* _What is needed_
Within the records below, filter for lines carrying the word "magnifier" and copy them.

(Saved entries)
------------------------------------

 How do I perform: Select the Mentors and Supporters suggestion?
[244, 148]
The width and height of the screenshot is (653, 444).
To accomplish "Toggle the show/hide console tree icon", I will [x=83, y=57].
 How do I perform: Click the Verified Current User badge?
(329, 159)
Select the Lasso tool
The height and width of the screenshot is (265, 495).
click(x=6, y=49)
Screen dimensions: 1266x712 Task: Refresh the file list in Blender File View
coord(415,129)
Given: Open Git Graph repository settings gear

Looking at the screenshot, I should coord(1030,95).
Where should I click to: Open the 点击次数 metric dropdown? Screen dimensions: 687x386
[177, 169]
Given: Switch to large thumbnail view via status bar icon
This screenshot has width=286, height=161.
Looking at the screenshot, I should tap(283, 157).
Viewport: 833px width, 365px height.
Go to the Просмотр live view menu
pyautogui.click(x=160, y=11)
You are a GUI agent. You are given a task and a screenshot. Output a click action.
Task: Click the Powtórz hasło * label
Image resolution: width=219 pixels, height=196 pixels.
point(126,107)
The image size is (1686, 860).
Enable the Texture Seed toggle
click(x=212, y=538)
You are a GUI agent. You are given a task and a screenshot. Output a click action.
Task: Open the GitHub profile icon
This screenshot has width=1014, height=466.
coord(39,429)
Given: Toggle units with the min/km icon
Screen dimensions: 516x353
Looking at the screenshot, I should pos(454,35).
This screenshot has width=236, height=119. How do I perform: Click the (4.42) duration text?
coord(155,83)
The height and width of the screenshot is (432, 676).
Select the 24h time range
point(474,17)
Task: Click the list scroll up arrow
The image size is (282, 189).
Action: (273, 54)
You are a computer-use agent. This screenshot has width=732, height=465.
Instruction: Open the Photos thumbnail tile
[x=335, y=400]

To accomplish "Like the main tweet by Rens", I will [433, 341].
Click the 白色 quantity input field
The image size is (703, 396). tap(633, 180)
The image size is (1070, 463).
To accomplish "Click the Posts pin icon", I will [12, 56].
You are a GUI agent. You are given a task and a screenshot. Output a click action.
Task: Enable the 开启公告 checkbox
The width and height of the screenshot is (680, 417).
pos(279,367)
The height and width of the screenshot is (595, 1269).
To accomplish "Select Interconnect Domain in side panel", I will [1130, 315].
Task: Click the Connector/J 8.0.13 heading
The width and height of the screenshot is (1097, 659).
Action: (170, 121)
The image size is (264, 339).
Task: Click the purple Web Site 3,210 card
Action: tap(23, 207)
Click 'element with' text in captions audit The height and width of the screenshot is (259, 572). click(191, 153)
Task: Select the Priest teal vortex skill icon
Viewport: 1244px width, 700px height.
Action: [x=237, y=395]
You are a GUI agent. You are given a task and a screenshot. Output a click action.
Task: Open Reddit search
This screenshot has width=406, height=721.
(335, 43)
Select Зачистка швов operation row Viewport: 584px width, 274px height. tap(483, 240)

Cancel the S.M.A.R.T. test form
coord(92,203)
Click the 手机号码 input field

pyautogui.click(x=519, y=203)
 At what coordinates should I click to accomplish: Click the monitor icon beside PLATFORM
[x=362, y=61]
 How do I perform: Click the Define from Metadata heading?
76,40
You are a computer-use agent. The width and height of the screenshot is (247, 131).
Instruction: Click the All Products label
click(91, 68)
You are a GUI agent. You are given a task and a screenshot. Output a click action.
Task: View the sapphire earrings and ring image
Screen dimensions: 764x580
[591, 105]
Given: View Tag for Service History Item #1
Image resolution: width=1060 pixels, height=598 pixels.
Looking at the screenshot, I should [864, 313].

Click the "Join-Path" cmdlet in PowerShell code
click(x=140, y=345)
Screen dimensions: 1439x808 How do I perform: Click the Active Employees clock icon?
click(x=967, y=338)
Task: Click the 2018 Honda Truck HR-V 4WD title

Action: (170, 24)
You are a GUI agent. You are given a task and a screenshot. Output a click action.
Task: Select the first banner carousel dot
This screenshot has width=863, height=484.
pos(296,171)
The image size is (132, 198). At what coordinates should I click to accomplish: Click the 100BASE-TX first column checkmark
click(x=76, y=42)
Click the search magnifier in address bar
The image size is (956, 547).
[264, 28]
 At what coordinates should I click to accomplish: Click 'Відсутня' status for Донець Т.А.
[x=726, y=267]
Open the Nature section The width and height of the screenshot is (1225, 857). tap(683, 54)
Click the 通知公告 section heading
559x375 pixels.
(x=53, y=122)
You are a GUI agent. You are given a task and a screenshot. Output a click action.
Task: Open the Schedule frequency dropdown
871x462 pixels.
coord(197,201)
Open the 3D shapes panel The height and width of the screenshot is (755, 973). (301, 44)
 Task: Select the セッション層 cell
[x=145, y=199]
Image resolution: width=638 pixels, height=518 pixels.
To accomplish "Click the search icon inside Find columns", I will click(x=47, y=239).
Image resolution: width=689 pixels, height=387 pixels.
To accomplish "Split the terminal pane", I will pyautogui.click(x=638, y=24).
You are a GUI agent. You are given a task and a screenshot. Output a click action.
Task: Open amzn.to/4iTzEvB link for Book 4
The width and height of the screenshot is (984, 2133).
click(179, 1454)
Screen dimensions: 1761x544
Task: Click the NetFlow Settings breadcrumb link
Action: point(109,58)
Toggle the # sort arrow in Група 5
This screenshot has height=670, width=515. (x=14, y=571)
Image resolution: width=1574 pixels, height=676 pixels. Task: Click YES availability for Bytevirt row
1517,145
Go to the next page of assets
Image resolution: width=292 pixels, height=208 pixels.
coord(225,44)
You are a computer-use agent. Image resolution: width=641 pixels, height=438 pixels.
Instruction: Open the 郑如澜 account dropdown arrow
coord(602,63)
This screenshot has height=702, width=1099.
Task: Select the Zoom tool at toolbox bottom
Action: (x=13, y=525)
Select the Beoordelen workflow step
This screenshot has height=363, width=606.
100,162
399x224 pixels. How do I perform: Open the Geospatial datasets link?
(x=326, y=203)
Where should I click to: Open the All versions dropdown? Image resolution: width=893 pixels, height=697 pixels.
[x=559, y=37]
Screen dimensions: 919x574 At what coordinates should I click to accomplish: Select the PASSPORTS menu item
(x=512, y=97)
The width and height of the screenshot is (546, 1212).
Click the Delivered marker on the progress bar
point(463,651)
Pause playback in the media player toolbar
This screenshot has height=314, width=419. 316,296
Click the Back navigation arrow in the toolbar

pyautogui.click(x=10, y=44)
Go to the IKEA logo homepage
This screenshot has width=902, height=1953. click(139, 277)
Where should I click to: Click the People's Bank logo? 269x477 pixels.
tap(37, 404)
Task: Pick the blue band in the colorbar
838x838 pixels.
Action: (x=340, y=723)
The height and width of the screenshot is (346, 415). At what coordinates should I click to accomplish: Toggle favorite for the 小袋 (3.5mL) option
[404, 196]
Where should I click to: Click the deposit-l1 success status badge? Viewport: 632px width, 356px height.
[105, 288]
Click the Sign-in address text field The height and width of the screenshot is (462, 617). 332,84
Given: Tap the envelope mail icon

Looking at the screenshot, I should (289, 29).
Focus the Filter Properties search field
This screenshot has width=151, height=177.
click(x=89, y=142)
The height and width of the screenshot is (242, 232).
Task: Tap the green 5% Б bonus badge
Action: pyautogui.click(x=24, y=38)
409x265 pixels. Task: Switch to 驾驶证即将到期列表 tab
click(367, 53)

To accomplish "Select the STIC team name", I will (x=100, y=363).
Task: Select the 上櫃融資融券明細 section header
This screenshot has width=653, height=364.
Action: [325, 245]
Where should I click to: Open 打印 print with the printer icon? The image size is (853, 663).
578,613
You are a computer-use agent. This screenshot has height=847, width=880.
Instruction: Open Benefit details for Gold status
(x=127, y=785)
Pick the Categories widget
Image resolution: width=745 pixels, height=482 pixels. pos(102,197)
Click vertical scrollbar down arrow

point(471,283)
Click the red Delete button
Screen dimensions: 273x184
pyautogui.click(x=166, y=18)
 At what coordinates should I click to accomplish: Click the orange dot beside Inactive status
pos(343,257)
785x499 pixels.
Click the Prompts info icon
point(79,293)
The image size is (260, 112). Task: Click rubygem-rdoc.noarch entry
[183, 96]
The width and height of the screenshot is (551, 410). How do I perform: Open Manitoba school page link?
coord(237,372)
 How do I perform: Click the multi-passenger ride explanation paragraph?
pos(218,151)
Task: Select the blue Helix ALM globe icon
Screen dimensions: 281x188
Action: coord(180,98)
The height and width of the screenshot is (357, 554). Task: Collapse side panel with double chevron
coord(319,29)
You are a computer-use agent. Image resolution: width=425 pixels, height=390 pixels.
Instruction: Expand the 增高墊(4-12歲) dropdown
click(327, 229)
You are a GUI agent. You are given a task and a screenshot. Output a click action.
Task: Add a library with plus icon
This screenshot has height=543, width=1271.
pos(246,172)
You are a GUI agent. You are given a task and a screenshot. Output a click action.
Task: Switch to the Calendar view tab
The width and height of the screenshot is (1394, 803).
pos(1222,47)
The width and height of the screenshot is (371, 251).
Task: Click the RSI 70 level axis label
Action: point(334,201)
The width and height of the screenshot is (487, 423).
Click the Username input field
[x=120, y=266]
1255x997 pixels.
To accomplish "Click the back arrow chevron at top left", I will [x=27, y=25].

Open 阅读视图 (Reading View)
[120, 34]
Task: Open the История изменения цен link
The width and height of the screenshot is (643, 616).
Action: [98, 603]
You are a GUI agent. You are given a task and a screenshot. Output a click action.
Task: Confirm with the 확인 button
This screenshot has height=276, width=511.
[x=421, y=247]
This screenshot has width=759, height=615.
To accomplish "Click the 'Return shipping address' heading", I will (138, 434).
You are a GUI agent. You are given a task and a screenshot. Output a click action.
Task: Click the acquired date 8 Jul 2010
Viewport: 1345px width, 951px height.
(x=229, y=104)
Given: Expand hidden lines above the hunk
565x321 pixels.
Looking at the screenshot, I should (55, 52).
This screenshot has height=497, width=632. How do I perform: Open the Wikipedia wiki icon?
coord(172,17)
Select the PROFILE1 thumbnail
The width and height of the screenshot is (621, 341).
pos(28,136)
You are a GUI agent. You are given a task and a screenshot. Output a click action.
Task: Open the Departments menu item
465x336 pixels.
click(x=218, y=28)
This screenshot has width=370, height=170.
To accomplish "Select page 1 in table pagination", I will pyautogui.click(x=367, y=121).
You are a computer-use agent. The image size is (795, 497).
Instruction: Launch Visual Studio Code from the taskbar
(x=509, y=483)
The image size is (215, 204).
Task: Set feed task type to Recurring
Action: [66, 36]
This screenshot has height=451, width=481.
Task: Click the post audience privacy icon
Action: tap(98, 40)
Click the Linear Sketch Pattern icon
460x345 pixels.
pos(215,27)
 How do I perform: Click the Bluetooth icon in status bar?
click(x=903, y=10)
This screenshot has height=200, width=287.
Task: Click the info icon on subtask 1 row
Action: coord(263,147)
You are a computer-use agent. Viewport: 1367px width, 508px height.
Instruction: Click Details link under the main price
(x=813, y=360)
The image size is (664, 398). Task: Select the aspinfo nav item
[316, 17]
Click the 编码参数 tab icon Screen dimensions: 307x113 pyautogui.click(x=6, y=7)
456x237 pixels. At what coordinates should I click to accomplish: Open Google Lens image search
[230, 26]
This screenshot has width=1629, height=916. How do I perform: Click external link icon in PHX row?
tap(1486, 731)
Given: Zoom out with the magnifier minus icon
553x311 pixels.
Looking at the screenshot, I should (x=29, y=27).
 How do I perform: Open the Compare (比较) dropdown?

------------------------------------

* _Answer to this exercise_
Click the search magnifier in address bar
Given: Zoom out with the magnifier minus icon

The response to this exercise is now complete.